The variables available from the database are set out in Table 1. All contracts have information on start and end dates. Individual miners were identified with a unique key assigned at commencement by TEBA (PTY) Ltd, formerly the Employment Bureau of Africa and historically the primary gold miner recruiting and registration agency []. Reliable data on race and occupation were not available. However, black miners have been shown to comprise between 88% and 95% of the workforce at different times [], and it is estimated that 80%–90% of employees were in dust-exposed occupations. Migrant status was also not recorded in the database, but almost all cross-border workers and the large majority of South African workers can be assumed to be migrants.
Table 1
Variables used in this study.
| VARIABLE ON DATABASE | COMMENT OR FURTHER DESCRIPTION | DERIVED VARIABLES (FOR EACH MINER) |
|---|---|---|
| Unique key | TEBA (PTY) Ltd randomly assigned industry number (not personal ID) | – |
| Country of origin | Country or office at which recruited or registered for a given contract | Country of origin* |
| Contract start date | Number of contractsStart date of first contractStart date of last contract | |
| Contract termination date | End date of first contractEnd date of last contract | |
| Contract duration (days) | Difference in days between contract termination date and contract start date plus 1 | Cumulative employment across all contracts in days or years Contract duration years where 1 year = 365.2425 days |
| Date of birth | Age at start of first contractAge at end of last contract | |
* Miners recruited from nominally independent “homelands” in the apartheid era are counted as South African. A small number of miners from Lesotho may have changed country of origin during this period.
Statistical analysis
All miners were assigned a value for the calendar date at which their final observed contract terminated, with cumulative employment calculated by summing all the days worked on all contracts to that point. This allowed the analysis of differences in the probability distributions of cumulative employment among miners whose final contract terminated in different periods.

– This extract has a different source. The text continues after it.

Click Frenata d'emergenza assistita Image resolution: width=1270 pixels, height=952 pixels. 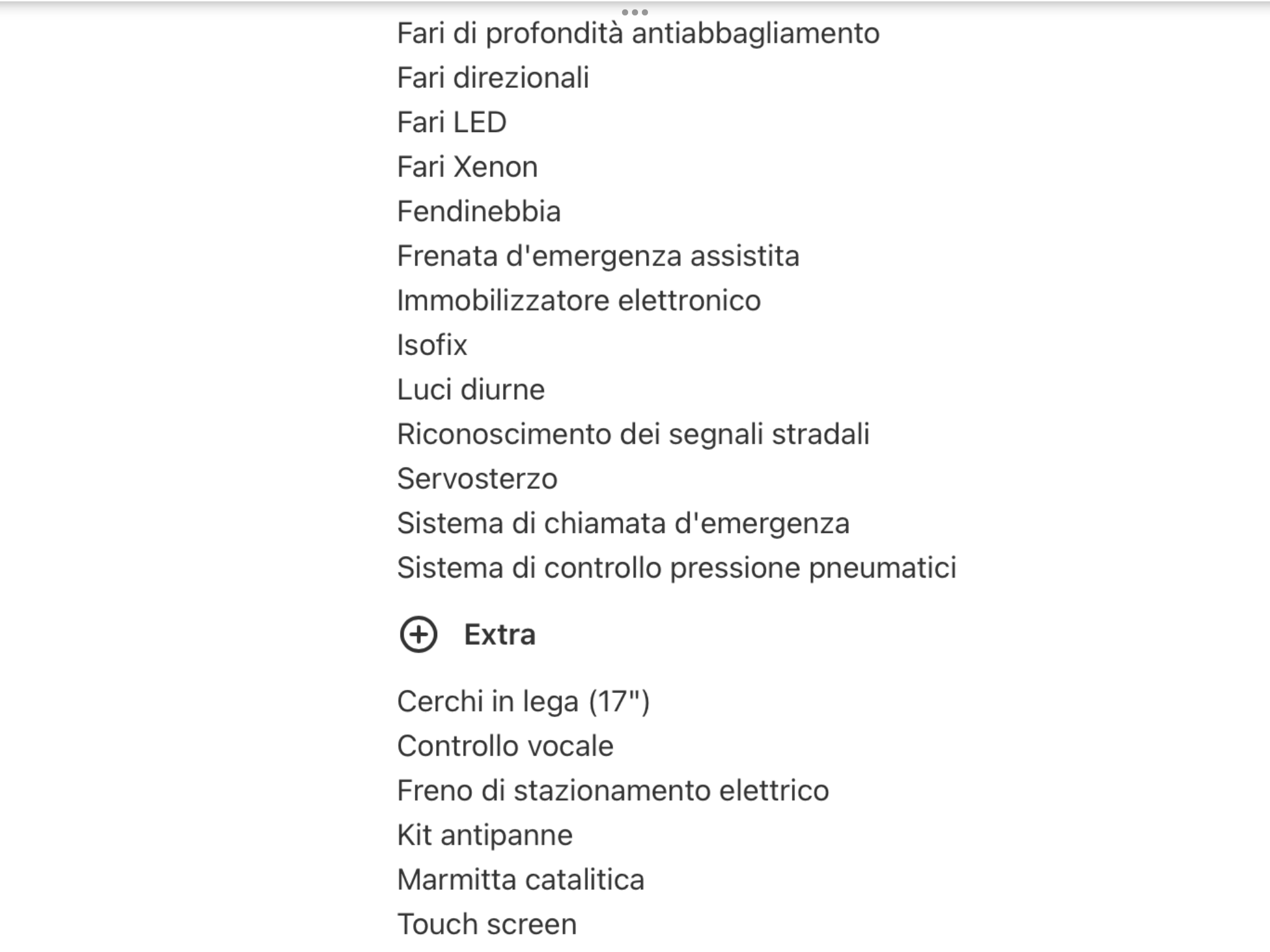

Means with standard deviations and medians with interquartile ranges, medians, ranges, frequency proportions, and percentiles were calculated for variables of interest for the entire observed period from 1973 to 2018. Mean and median cumulative employment at exit were calculated for each exit year over the observed period. We further calculated the proportion of miners exiting each year with at least 10, 15, or 20 years of employment. These are typical thresholds cited for the radiological appearance of chronic silicosis [, ].
To investigate changing trends through the observed period, piecewise linear regression was used, as described by Muggeo []. We aimed to estimate segmented linear relationships between the calendar date of last contract and the total length of service by finding both the slope of each segment and breakpoint dates between the segments. The number of breakpoints was determined using a stepwise iterative approach, selecting the one increasing the number of breakpoints and calculating the adjusted-R2 of the piecewise linear model with each step. We stopped the process once the adjusted-R2 value had stabilised, with additional iterations providing less than 1% improvement in adjusted-R2.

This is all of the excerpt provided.